▶ Gelesenes anwenden
1/ Wie viele Tore erzielte Jannis Mezger laut dem Spielbericht über das Oberligaspiel in Pforzheim im Angriff?
2/ Schreiben Sie den Spielbericht über das Oberligaspiel der SG H2Ku Herrenberg in Pforzheim nach seinem letzten Satz weiter.

▶ Zitierte Passage
----

„Der Siegeswille war heute entscheidend“

Max Fuhrmann agierte auf Halbrechts und auf der Spielmacherposition wieder auf einem hohen Niveau / Foto: Gebhardt (Archiv)

 

SG H2Ku stürmt auch die Bertha-Benz-Halle in Pforzheim und bleibt bestes Auswärtsteam der Liga

 

Mit einem jederzeit verdienten 29:27 (15:12) bei der SG Pforzheim/Eutingen bleibt die SG H2Ku Herrenberg dem Spitzenduo in der Oberliga Baden-Württemberg weiter auf den Fersen. Mehr noch, durch den Sieg bringt die Mannschaft von Coach Alexander Job wieder richtig Spannung in den Aufstiegskampf.

 

Locker und gelöst gab sich Alexander Job nach dem Schlusspfiff des Spitzenspiels seiner SG H2Ku beim bisherigen Tabellenführer SG Pforzheim/Eutingen. Zuvor hatten seine Schützlinge mit einem doch etwas überraschenden, aber nicht minder verdienten Erfolg ihre Aufstiegschancen in Liga Drei weiter gewahrt. Auch wenn dies gar nicht, zumindest nach offizieller Lesart, das primäre Ziel des Herrenberger Übungsleiters war, die gezeigte Leistung war genau das, was Job vom Team gefordert hat. Nämlich, dass es als solches beim Favoriten auch auftritt. Dies natürlich eingedenk des dezimierten Kaders, mit dem er nach Pforzheim reisen musste. Wie angekündigt fielen Christian Rau und Chris Dürner aus, und auch Dominic Rose war nur eingeschränkt einsetzbar.

 

Der Beginn des Spiels ließ allerdings erst einmal nichts Gutes verheißen. Nach nicht einmal vier Minuten leuchtete ein 3:0 für die Gastgeber von der riesigen Anzeigetafel. Schnell sank der Spaßfaktor der mitgereisten Fans auf ein Minimum. Für Alex Job war dies dann allerdings auch die „einzige Phase, in der wir keinen Plan im Spiel hatten“. Von nun an ging es gegen einen ebenfalls nicht in Bestbesetzung agierenden Gastgeber bergauf. Das erste Tor der Gäste von Jannis Mezger läutete eine erste Halbzeit ein, in der die SG H2Ku alle Vorgaben ihres Trainers umsetzte. Die Abwehr vor einem wieder einmal überzeugenden Tobias Barthold im Tor stand felsenfest. Aus Ballgewinnen in der Abwehr wurden schnelle Gegenstoßtore erzielt. Und eben Jannis Mezger schwang sich zu seiner besten Saisonleistung für seine Farben auf. Seine Abwehrleistung, gepaart mit fünf Toren im Angriff, brachte ihm ein Sonderlob seines Trainers ein.

----

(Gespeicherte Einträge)
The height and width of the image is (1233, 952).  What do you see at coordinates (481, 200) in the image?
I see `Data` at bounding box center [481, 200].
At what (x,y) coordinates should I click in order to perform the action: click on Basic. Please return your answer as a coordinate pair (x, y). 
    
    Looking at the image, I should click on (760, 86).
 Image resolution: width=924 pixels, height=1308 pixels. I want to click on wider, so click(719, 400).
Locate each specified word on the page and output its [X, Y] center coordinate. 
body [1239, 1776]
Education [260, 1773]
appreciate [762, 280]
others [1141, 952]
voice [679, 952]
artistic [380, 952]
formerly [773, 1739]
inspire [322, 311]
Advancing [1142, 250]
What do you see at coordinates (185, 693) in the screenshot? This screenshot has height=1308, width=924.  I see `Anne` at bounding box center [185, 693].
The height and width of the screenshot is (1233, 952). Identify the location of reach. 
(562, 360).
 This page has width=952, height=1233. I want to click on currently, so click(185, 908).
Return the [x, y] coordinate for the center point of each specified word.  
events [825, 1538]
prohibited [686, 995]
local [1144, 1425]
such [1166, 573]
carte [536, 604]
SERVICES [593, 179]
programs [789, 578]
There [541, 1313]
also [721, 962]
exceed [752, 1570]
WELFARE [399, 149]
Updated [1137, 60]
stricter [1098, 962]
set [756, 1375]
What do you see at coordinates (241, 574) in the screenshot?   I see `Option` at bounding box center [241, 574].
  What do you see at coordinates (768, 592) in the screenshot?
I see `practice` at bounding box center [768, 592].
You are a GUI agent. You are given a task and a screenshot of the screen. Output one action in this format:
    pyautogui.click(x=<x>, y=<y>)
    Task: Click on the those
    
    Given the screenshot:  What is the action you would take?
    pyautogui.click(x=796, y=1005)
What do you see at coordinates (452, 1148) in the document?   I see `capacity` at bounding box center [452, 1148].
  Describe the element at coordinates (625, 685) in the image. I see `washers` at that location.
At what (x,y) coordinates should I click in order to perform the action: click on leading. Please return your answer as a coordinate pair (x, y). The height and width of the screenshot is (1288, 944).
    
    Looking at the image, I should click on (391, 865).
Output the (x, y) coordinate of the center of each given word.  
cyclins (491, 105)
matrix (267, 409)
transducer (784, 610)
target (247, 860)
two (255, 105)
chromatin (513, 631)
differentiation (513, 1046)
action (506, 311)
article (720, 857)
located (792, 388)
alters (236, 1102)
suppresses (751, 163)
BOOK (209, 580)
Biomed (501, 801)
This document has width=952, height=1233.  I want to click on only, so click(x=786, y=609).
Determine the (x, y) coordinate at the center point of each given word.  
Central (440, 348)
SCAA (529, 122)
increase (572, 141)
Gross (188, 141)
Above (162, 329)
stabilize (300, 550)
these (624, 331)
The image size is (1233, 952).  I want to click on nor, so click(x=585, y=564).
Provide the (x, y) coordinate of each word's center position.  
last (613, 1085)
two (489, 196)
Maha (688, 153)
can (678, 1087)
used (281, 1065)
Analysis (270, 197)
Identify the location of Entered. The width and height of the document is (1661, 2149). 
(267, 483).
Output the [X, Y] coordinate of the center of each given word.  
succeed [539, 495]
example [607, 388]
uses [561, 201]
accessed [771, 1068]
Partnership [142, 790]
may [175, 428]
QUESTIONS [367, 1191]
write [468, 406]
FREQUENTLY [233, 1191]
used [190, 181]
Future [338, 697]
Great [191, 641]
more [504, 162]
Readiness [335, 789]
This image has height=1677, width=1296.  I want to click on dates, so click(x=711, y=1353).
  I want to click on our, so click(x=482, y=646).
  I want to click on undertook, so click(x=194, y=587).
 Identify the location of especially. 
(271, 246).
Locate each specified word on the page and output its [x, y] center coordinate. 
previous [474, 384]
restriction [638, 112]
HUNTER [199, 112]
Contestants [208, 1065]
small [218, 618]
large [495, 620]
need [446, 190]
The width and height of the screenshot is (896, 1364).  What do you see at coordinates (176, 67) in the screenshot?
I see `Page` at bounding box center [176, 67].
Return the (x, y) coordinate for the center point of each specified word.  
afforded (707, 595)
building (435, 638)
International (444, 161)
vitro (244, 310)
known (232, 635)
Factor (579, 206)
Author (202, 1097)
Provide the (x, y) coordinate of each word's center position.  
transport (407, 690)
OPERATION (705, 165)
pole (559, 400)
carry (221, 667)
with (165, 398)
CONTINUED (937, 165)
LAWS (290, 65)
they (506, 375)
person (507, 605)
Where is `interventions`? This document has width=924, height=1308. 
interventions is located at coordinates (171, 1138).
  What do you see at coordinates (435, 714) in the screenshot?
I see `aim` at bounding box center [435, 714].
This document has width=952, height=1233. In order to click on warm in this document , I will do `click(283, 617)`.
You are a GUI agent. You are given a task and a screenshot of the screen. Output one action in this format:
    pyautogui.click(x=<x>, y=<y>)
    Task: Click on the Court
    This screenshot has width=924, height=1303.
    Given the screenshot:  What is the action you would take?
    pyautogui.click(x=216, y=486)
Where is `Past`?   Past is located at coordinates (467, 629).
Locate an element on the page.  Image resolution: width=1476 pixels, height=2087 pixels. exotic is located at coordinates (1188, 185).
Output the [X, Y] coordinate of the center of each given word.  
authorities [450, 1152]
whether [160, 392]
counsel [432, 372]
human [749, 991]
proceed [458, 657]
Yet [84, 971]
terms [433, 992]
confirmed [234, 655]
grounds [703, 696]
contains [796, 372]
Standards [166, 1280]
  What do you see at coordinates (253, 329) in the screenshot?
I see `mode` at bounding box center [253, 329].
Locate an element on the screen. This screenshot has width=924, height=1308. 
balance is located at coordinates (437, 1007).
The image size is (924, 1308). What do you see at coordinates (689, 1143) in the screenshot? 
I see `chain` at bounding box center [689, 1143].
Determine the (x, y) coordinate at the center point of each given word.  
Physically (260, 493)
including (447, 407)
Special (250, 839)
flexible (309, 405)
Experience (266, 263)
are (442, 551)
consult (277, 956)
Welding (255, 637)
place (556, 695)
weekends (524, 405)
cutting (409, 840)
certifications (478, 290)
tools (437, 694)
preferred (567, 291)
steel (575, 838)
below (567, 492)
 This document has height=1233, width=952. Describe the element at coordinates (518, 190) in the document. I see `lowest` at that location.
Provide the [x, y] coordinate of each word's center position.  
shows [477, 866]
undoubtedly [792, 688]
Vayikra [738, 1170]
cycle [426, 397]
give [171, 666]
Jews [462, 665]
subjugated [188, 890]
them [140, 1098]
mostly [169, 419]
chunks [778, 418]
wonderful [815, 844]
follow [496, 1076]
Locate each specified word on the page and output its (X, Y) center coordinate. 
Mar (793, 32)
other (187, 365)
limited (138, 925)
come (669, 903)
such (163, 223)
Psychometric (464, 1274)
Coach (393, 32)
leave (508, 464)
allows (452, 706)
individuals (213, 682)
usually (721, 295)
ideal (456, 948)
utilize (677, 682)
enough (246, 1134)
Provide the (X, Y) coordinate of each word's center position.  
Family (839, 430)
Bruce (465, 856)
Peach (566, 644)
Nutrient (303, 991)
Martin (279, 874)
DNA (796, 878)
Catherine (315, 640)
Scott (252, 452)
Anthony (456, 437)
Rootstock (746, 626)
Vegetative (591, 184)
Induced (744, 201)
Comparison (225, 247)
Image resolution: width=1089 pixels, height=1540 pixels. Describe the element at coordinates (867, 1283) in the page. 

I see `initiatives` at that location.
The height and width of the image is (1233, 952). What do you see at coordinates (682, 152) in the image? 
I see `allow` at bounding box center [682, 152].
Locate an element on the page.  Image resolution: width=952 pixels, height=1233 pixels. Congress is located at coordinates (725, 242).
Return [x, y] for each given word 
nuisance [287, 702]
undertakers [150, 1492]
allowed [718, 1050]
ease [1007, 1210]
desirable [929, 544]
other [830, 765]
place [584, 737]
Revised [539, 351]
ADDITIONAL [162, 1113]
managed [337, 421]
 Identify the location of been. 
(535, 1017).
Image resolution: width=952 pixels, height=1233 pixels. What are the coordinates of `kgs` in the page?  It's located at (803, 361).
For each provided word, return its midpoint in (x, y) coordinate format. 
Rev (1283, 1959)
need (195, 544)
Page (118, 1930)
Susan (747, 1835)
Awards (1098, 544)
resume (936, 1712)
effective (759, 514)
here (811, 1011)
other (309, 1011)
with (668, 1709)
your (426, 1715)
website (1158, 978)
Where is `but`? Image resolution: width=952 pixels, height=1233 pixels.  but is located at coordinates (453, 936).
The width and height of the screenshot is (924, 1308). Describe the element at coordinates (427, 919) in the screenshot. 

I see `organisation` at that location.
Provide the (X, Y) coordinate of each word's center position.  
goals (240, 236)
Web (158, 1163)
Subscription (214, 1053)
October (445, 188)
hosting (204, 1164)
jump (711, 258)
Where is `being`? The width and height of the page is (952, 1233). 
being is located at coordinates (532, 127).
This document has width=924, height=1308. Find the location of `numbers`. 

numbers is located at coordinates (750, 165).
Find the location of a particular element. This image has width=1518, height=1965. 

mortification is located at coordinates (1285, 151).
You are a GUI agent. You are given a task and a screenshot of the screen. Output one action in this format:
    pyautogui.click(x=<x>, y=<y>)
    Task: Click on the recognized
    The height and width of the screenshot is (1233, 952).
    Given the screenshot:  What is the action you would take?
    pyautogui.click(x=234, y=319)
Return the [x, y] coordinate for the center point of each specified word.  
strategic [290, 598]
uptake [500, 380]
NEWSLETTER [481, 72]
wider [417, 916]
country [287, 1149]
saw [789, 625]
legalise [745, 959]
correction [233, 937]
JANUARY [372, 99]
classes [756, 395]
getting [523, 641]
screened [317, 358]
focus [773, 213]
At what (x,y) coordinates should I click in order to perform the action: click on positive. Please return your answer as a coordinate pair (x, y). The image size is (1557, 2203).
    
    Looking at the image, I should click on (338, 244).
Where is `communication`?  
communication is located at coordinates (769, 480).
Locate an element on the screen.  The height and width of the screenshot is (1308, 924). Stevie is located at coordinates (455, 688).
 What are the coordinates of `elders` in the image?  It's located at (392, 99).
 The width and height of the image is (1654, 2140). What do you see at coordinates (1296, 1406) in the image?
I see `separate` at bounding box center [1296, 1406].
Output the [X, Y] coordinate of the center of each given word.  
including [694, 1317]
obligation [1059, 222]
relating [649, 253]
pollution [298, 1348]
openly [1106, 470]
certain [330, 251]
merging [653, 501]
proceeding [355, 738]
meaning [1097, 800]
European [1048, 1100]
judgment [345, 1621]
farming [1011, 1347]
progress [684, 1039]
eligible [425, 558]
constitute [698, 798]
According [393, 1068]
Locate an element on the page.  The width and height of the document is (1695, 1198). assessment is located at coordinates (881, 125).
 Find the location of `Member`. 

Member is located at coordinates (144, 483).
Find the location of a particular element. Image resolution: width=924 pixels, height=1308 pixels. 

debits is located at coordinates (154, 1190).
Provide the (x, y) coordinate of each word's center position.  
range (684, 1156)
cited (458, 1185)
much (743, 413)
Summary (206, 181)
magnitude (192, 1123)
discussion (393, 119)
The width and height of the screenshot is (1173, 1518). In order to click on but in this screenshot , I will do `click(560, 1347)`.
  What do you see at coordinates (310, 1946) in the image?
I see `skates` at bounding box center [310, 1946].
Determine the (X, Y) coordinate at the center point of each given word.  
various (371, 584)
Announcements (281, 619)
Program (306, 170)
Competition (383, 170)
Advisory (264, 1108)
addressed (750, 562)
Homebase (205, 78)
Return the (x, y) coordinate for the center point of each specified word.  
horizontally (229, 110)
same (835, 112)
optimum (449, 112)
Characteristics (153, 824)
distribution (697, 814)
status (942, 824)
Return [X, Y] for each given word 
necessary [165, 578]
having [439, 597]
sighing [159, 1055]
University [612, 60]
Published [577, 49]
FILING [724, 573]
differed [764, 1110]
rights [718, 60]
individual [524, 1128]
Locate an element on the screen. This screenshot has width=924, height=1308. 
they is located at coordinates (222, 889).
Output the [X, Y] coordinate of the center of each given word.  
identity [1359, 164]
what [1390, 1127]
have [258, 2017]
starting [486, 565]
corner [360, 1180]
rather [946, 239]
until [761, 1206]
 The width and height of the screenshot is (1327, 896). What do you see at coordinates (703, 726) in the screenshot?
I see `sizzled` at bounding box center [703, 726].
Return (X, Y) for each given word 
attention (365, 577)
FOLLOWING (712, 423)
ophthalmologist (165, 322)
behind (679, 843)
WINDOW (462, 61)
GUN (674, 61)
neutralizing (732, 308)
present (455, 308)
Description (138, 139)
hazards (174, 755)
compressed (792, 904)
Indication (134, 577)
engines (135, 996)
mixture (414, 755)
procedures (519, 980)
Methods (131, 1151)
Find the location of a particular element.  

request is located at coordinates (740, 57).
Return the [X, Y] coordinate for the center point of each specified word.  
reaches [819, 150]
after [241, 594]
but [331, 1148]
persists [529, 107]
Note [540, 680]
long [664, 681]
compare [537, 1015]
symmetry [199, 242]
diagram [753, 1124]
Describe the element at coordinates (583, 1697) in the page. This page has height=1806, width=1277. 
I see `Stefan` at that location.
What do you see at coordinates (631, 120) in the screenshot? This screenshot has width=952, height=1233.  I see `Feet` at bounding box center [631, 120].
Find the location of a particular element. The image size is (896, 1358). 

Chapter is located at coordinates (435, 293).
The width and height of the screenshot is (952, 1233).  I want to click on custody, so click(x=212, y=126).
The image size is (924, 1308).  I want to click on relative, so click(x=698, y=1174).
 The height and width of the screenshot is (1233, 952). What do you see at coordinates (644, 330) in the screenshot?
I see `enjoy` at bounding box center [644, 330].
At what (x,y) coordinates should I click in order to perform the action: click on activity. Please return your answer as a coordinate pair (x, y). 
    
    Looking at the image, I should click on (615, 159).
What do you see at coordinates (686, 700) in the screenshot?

----

▶ Schriftliche Antworten
1/ Jannis Mezger erzielte fünf Tore im Angriff.

2/
 

Indes, eigentlich relativierte Alexander Job dieses Lob schon im nächsten Satz. „Heute wäre es fast unfair, einen Spieler besonders herauszuheben. Es gab einfach keinen Ausfall“. Das 5:4 in der elften Minute sollte dann auch die letzte Führung der SG Pforzheim/Eutingen sein. Bis zur Pausensirene schraubten die Gäste aus dem Gäu ihre Führung auf ein 12:15.

 

Als Kreisläufer Finn Böhm nach dem Seitenwechsel gar das 12:16 erzielte, schien sich das Szenario aus der ersten Halbzeit fortzusetzen. Allerdings zeigten nun auch die Goldstädter, warum sie als Tabellenführer der Oberliga ins Spiel gegangen sind. In einer Viertelstunde, in der die SG H2Ku zwar nicht einbrach, aber doch den Pforzheimern das Spiel teilweise überlassen musste, kämpften sich die Hausherren bis auf ein Remis heran (19:19). Entscheidend für den späteren Sieg war für Alex Job vor allem diese Phase. „Wir haben unseren Matchplan beibehalten und bewahrten auch hier die Ruhe“.

 

Und dies war beileibe nicht einfach. Dominic Rose wurde nun wegen seines angeschlagenen Knöchels nicht mehr eingesetzt (Job: „Ich muss als Trainer auch manchmal einen Spieler schützen“). Die Lösung bestand dann ab diesem Zeitpunkt, entweder den erneut glänzenden Max Fuhrmann auf der Spielmacherposition einzusetzen oder aber Sascha Marquardt, der dann als zweiter Kreisläufer auflöste.

 

Die Folge war die erneute Führung zum 21:19 nach 48 Minuten. Die Butter ließ sich die SG H2Ku nun nicht mehr vom Brot nehmen. Zwar verkürzte Pforzheim nochmals auf 23:24, der Ausgleich gelang aber nicht mehr. Sascha Marquardt blieb es schließlich vorbehalten, den letzten Treffer für sein Team zu erzielen. Das Tor für die SG Pforzheim in der letzten Sekunde zum 27:29 war letztlich nur noch Ergebniskosmetik und ging im Jubel der Gästefans unter.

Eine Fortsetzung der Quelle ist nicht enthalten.